Collected data entries
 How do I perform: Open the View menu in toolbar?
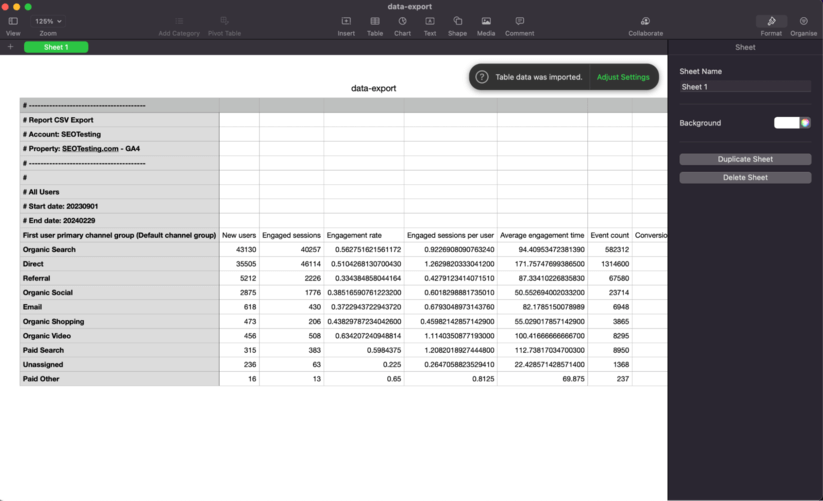tap(13, 21)
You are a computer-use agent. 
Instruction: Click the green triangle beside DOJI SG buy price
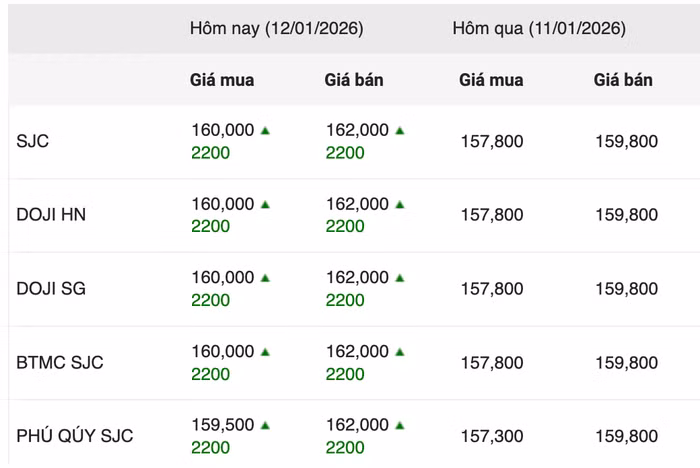tap(265, 277)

TRY IT:
Transcribe exactly, and only, the lines from the one containing "You are a computer-use agent." through the last line of the records above, both included; leave out the pictures.

EXERCISE ANSWER:
You are a computer-use agent. 
Instruction: Click the green triangle beside DOJI SG buy price
tap(265, 277)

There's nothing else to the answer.